** start of PROVIDED ENTRIES **

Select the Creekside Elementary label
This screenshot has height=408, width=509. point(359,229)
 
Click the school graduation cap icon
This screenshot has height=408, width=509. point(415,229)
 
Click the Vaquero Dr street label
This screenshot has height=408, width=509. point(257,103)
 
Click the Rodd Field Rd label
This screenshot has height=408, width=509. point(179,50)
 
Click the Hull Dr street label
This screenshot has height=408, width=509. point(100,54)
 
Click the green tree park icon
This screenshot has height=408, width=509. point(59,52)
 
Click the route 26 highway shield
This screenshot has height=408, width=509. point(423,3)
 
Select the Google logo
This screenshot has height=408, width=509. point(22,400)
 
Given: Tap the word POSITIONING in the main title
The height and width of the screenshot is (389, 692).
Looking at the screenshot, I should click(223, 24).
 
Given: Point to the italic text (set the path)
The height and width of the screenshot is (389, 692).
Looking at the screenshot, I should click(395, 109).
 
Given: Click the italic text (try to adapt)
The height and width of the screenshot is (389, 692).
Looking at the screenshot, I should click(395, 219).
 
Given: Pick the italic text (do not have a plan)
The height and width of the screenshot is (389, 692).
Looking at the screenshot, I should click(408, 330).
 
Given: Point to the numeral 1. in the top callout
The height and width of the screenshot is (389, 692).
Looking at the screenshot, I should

** end of PROVIDED ENTRIES **
** start of PROVIDED ENTRIES **

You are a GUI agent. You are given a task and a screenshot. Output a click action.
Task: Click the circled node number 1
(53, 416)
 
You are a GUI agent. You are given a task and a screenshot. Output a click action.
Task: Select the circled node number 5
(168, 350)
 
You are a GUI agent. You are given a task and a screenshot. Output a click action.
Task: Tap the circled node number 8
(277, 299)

** end of PROVIDED ENTRIES **
** start of PROVIDED ENTRIES **

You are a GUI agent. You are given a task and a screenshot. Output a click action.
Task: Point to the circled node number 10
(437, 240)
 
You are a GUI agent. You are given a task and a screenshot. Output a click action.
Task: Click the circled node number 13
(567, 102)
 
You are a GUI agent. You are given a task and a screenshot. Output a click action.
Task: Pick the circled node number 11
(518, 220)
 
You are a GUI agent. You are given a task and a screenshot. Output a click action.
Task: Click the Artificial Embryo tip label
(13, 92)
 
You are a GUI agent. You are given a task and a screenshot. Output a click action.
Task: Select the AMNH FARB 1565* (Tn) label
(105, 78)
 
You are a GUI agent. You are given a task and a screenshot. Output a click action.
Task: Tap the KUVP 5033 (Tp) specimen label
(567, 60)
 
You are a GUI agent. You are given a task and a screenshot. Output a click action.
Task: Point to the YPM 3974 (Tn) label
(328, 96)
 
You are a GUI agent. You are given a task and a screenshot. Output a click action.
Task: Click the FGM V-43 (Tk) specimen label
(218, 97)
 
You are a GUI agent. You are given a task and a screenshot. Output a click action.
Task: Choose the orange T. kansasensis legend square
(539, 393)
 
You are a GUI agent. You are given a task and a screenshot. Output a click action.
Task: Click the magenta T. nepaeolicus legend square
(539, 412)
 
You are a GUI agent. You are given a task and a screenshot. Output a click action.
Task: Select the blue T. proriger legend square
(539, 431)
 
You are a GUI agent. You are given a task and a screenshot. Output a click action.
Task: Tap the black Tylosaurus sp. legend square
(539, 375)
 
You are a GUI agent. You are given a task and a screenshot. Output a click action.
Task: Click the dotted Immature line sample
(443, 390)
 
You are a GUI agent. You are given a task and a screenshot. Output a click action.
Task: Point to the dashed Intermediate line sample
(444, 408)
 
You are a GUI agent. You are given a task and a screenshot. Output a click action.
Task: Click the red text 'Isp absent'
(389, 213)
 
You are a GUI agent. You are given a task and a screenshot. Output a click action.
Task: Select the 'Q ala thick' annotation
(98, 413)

** end of PROVIDED ENTRIES **

Render the records from the line with "Click the school graduation cap icon" to the line with "This screenshot has height=408, width=509. point(22,400)" as a Markdown table with the columns No. and Line, skipping blank lines.

### SOLUTION FOR THIS PROBLEM
| No. | Line |
|---|---|
| 1 | Click the school graduation cap icon |
| 2 | This screenshot has height=408, width=509. point(415,229) |
| 3 | Click the Vaquero Dr street label |
| 4 | This screenshot has height=408, width=509. point(257,103) |
| 5 | Click the Rodd Field Rd label |
| 6 | This screenshot has height=408, width=509. point(179,50) |
| 7 | Click the Hull Dr street label |
| 8 | This screenshot has height=408, width=509. point(100,54) |
| 9 | Click the green tree park icon |
| 10 | This screenshot has height=408, width=509. point(59,52) |
| 11 | Click the route 26 highway shield |
| 12 | This screenshot has height=408, width=509. point(423,3) |
| 13 | Select the Google logo |
| 14 | This screenshot has height=408, width=509. point(22,400) |